REQUIREMENT: The full set of records below is to be reproduced without a single alteration.
_ _ _ _ _
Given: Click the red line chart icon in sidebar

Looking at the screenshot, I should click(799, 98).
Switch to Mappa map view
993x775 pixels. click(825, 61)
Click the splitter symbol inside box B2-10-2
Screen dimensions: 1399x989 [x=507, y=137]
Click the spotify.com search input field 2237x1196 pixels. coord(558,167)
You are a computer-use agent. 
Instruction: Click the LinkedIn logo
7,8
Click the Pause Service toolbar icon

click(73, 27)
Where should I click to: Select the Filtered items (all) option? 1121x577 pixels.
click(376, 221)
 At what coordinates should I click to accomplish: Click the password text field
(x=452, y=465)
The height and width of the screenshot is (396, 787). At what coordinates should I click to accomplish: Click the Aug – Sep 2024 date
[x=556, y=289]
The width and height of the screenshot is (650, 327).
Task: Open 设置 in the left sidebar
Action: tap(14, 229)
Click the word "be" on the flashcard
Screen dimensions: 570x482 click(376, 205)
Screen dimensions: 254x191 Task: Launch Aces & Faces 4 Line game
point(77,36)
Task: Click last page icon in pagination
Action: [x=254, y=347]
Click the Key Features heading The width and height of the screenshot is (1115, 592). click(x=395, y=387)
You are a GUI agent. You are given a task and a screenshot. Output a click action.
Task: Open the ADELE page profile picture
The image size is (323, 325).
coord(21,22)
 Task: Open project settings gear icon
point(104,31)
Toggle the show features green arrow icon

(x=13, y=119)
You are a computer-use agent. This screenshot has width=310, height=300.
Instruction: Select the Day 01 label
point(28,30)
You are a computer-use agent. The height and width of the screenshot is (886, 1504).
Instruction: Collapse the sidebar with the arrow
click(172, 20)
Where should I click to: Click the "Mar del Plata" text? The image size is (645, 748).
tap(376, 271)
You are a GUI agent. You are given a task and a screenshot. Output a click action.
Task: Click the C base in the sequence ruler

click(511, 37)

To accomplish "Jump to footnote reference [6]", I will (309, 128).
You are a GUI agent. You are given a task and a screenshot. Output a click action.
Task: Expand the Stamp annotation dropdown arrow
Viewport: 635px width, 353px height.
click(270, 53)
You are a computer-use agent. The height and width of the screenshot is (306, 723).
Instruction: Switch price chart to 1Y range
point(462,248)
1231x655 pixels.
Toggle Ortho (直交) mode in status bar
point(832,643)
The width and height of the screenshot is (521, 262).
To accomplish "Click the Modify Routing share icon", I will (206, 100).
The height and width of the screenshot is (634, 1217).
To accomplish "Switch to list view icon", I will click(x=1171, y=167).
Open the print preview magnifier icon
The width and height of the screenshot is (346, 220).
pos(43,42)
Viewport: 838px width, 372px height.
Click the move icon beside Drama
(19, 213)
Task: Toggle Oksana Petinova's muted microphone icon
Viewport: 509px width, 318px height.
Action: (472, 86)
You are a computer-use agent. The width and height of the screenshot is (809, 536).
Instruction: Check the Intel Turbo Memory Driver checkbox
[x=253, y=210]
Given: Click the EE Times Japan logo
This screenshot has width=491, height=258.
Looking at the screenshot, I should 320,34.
_ _ _ _ _
OUTPUT FOR THIS EXERCISE:
Given: Click the red line chart icon in sidebar

Looking at the screenshot, I should click(799, 98).
Switch to Mappa map view
993x775 pixels. click(825, 61)
Click the splitter symbol inside box B2-10-2
Screen dimensions: 1399x989 [x=507, y=137]
Click the spotify.com search input field 2237x1196 pixels. coord(558,167)
You are a computer-use agent. 
Instruction: Click the LinkedIn logo
7,8
Click the Pause Service toolbar icon

click(73, 27)
Where should I click to: Select the Filtered items (all) option? 1121x577 pixels.
click(376, 221)
 At what coordinates should I click to accomplish: Click the password text field
(x=452, y=465)
The height and width of the screenshot is (396, 787). At what coordinates should I click to accomplish: Click the Aug – Sep 2024 date
[x=556, y=289]
The width and height of the screenshot is (650, 327).
Task: Open 设置 in the left sidebar
Action: tap(14, 229)
Click the word "be" on the flashcard
Screen dimensions: 570x482 click(376, 205)
Screen dimensions: 254x191 Task: Launch Aces & Faces 4 Line game
point(77,36)
Task: Click last page icon in pagination
Action: [x=254, y=347]
Click the Key Features heading The width and height of the screenshot is (1115, 592). click(x=395, y=387)
You are a GUI agent. You are given a task and a screenshot. Output a click action.
Task: Open the ADELE page profile picture
The image size is (323, 325).
coord(21,22)
 Task: Open project settings gear icon
point(104,31)
Toggle the show features green arrow icon

(x=13, y=119)
You are a computer-use agent. This screenshot has width=310, height=300.
Instruction: Select the Day 01 label
point(28,30)
You are a computer-use agent. The height and width of the screenshot is (886, 1504).
Instruction: Collapse the sidebar with the arrow
click(172, 20)
Where should I click to: Click the "Mar del Plata" text? The image size is (645, 748).
tap(376, 271)
You are a GUI agent. You are given a task and a screenshot. Output a click action.
Task: Click the C base in the sequence ruler

click(511, 37)

To accomplish "Jump to footnote reference [6]", I will (309, 128).
You are a GUI agent. You are given a task and a screenshot. Output a click action.
Task: Expand the Stamp annotation dropdown arrow
Viewport: 635px width, 353px height.
click(270, 53)
You are a computer-use agent. The height and width of the screenshot is (306, 723).
Instruction: Switch price chart to 1Y range
point(462,248)
1231x655 pixels.
Toggle Ortho (直交) mode in status bar
point(832,643)
The width and height of the screenshot is (521, 262).
To accomplish "Click the Modify Routing share icon", I will (206, 100).
The height and width of the screenshot is (634, 1217).
To accomplish "Switch to list view icon", I will click(x=1171, y=167).
Open the print preview magnifier icon
The width and height of the screenshot is (346, 220).
pos(43,42)
Viewport: 838px width, 372px height.
Click the move icon beside Drama
(19, 213)
Task: Toggle Oksana Petinova's muted microphone icon
Viewport: 509px width, 318px height.
Action: (472, 86)
You are a computer-use agent. The width and height of the screenshot is (809, 536).
Instruction: Check the Intel Turbo Memory Driver checkbox
[x=253, y=210]
Given: Click the EE Times Japan logo
This screenshot has width=491, height=258.
Looking at the screenshot, I should 320,34.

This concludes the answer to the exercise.